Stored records
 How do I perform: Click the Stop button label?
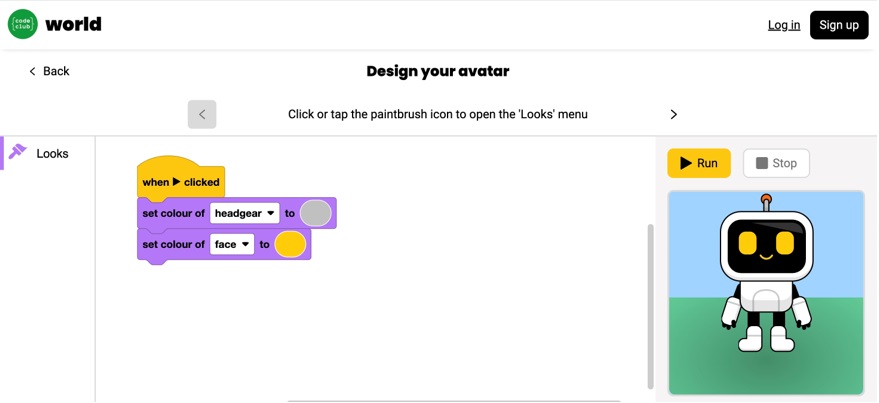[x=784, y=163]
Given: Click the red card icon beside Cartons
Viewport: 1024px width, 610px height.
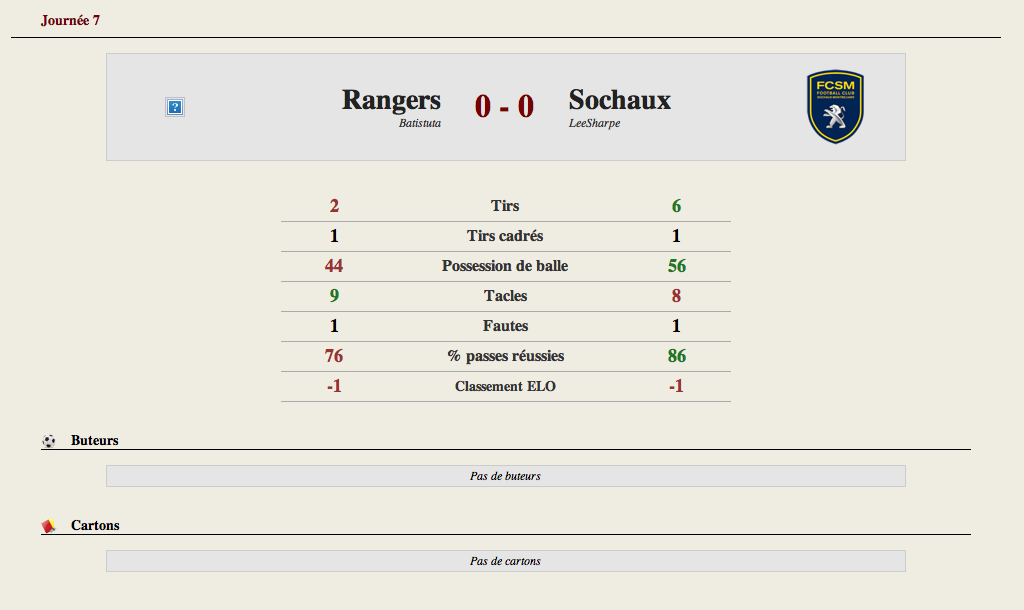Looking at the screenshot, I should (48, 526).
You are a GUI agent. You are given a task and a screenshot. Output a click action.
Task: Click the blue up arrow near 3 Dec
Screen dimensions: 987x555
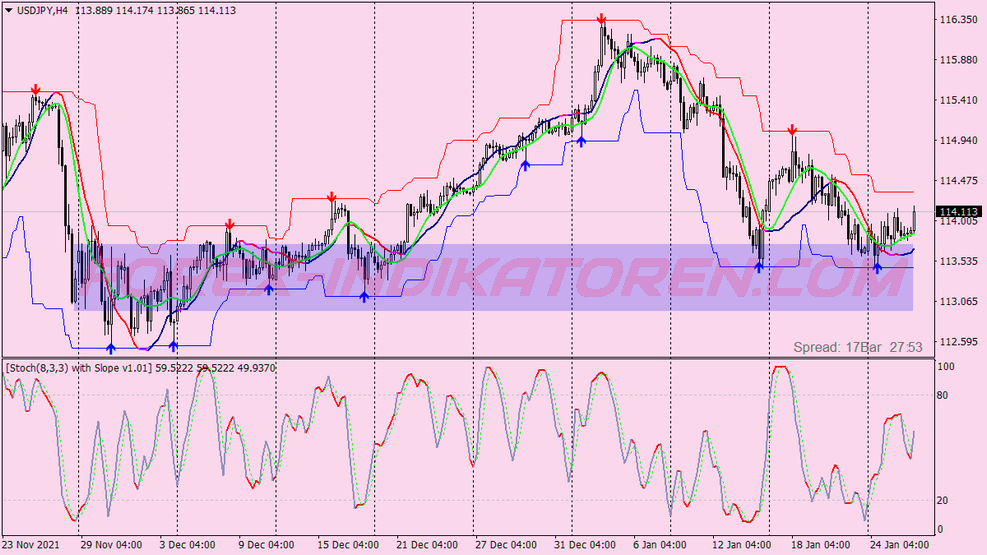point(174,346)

--

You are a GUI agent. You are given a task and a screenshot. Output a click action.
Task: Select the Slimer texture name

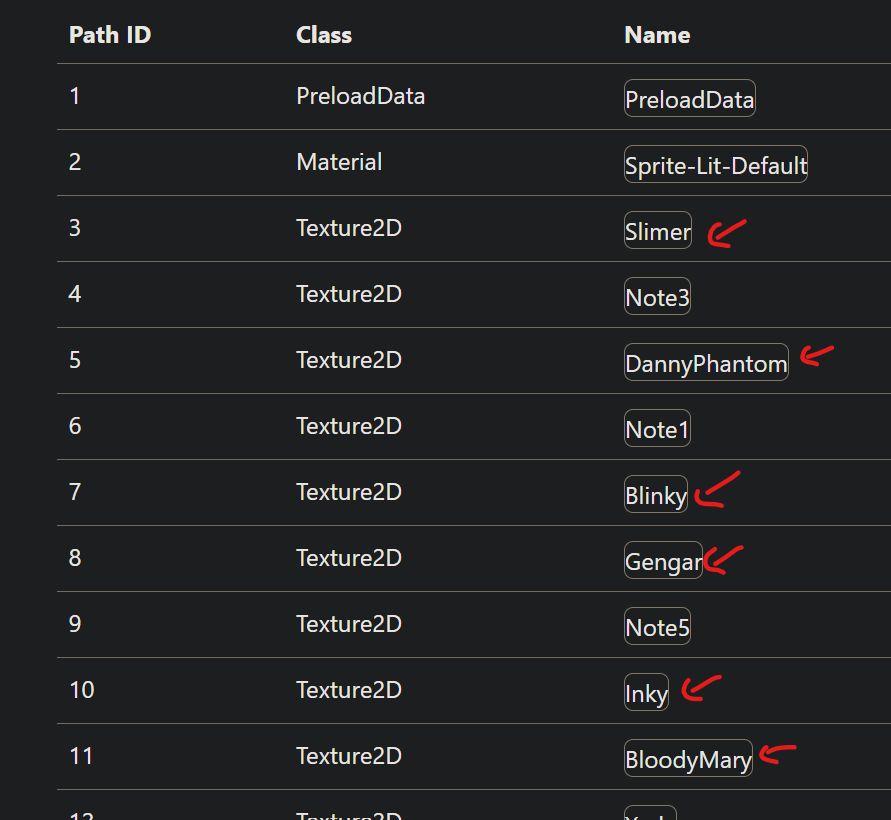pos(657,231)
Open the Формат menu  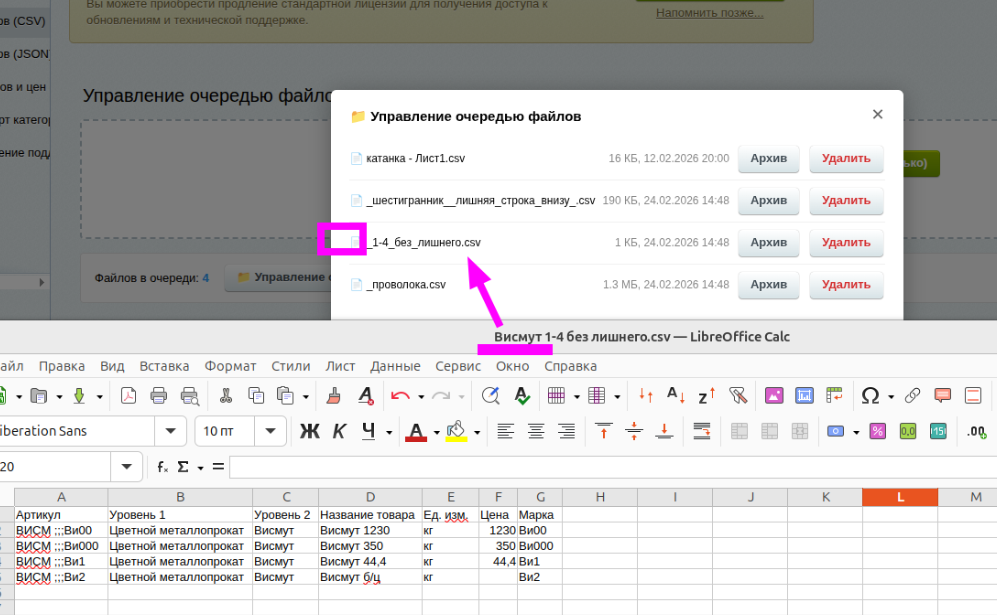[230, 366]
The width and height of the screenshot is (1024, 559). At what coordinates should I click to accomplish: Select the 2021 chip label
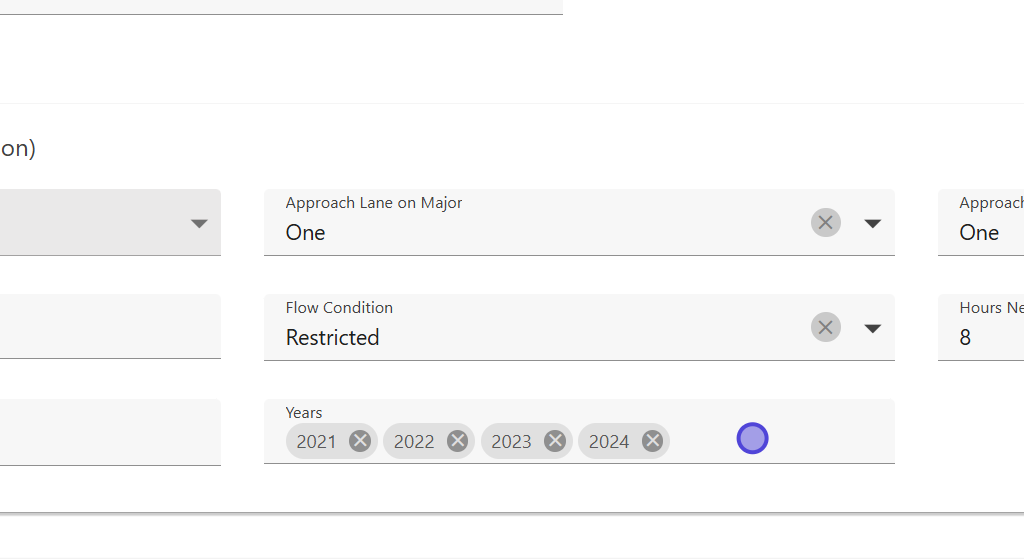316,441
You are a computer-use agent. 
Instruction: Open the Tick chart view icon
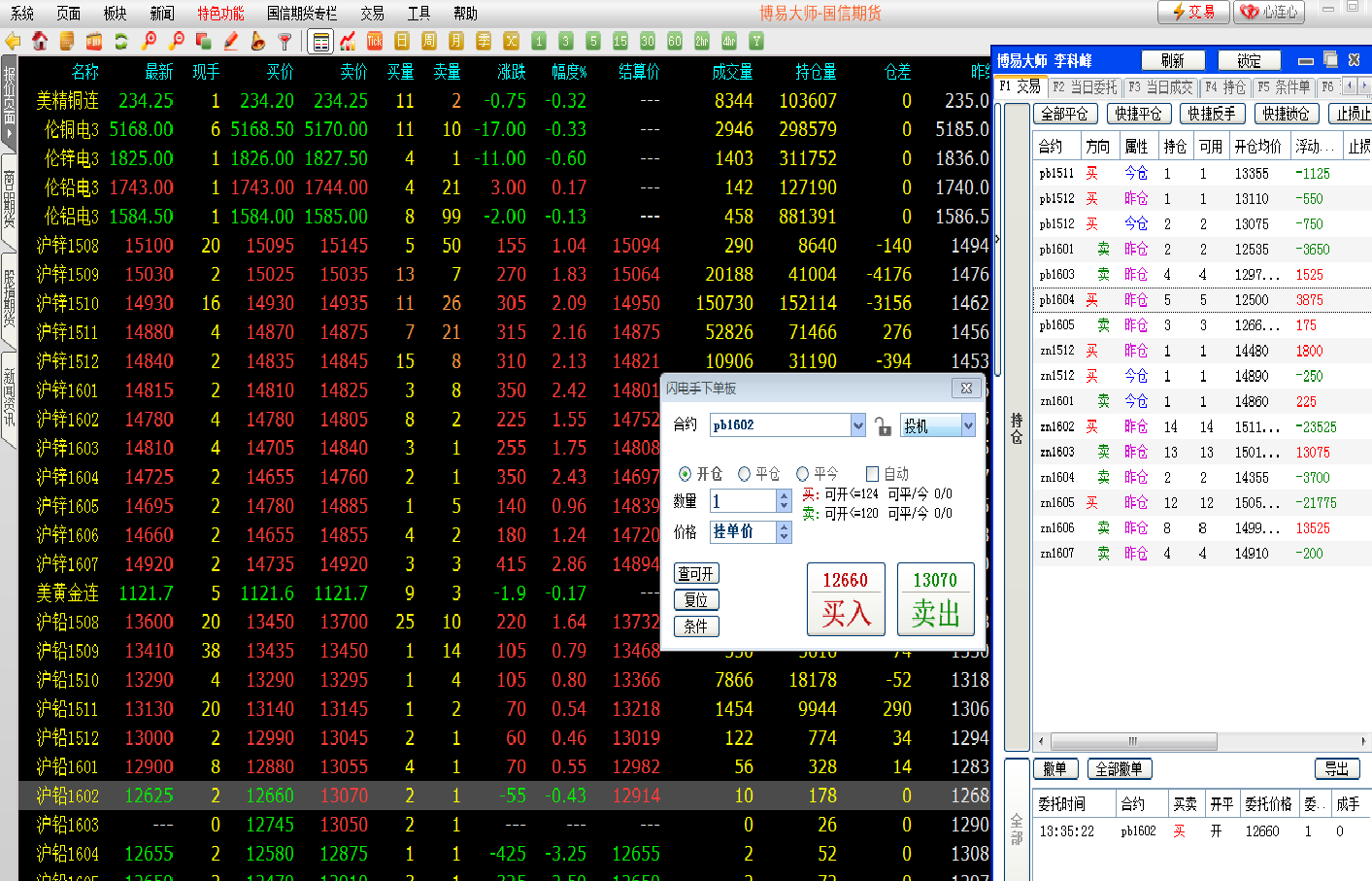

TASK INSTRUCTIONS: Only one stretch of the entries above is needed: the lines from the one containing "Given: Click the red card icon beside Cartons" through the one containing "Task: Click the blue up arrow near 3 Dec". Copy it exactly, without the pictures.

RESPONSE:
Given: Click the red card icon beside Cartons
Viewport: 1024px width, 610px height.
Looking at the screenshot, I should (48, 526).
You are a GUI agent. You are given a task and a screenshot. Output a click action.
Task: Click the blue up arrow near 3 Dec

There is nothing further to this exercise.